Conversion system for variants

https://stackoverflow.com/questions/5900740

29-10-2019
|

题

I have written a variant class, which will be used as the main type in a dynamic language, that will ultimately allow 256 different types of value (header is an unsigned byte, only 20 are actually used). I now want to implement casting/converting between types.

My initial thought was a lookup table, but the shear amount of memory that would need makes it impractical to implement.

What are the alternatives? Right now I am considering a further three methods from research and suggestions from other people:

Group the types into larger subsets, such as numeric or collection or other.
Make a conversion interface that has CanCast(from, to) and Cast(Variant) methods and allow classes that implement that interface to be added to a list, that can then be checked to see if any of the conversion classes can do the cast.

DATA EXCERPT:
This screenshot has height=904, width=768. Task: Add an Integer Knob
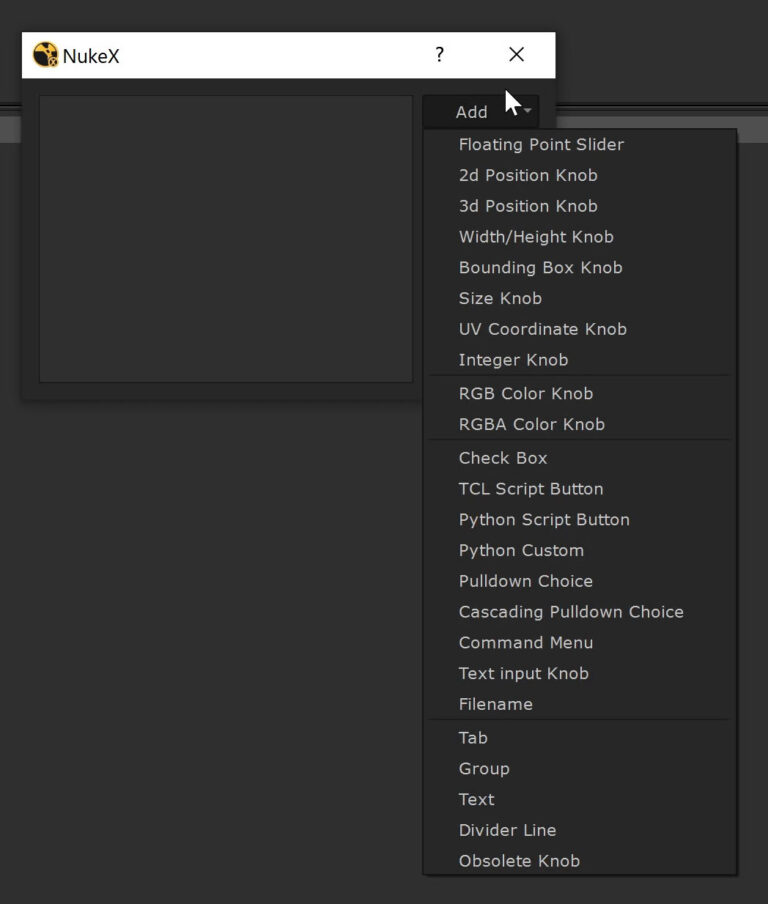513,360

TO DO:
1 - Output a passage from the variant conversion post word for word, beginning at the words that have "Conversion system for" and stopping after "impractical to implement.".
2 - In the variant conversion post, how many of the possible value types are actually used?
3 - Carry the variant conversion post forward from its final sentence.
The data has no connection to the variant conversion post.

RESPONSES IN ORDER:
1 -
Conversion system for variants

https://stackoverflow.com/questions/5900740

29-10-2019
|

题

I have written a variant class, which will be used as the main type in a dynamic language, that will ultimately allow 256 different types of value (header is an unsigned byte, only 20 are actually used). I now want to implement casting/converting between types.

My initial thought was a lookup table, but the shear amount of memory that would need makes it impractical to implement.

2 - Only 20 of them.

3 -
Similar to (1) but make several master types, and casting is a two step process from the original type to the master type and then again to the final type.

What would be the best system?

Edit: I have added the bounty as I am still unsure on the best system, the current answer is very good, and definitely got my +1 but there must be people out there who have done this and can say what the best method is.

解决方案

My system is very "heavy" (lots of code), but very fast, and very feature rich (cross-platform C++). I'm not sure how far you would want to go with your design, but here's the biggest parts of what I did:

DatumState - Class holding an "enum" for "type", plus native value, which is a "union" among all the primitive types, including void*. This class is uncoupled from all types, and can be used for any native/primitive types, and "reference to" void* type. Since the "enum" also has "VALUE_OF" and "REF_TO" context, this class can present as "wholly containing" a float (or some primitive type), or "referencing-but-not-owning" a float (or some primitive type). (I actually have "VALUE_OF", "REF_TO", and "PTR_TO" contexts so I can logically store a value, a reference-that-cannot-be-null, or a pointer-that-may-be-null-or-not, and which I know I need to delete-or-not.)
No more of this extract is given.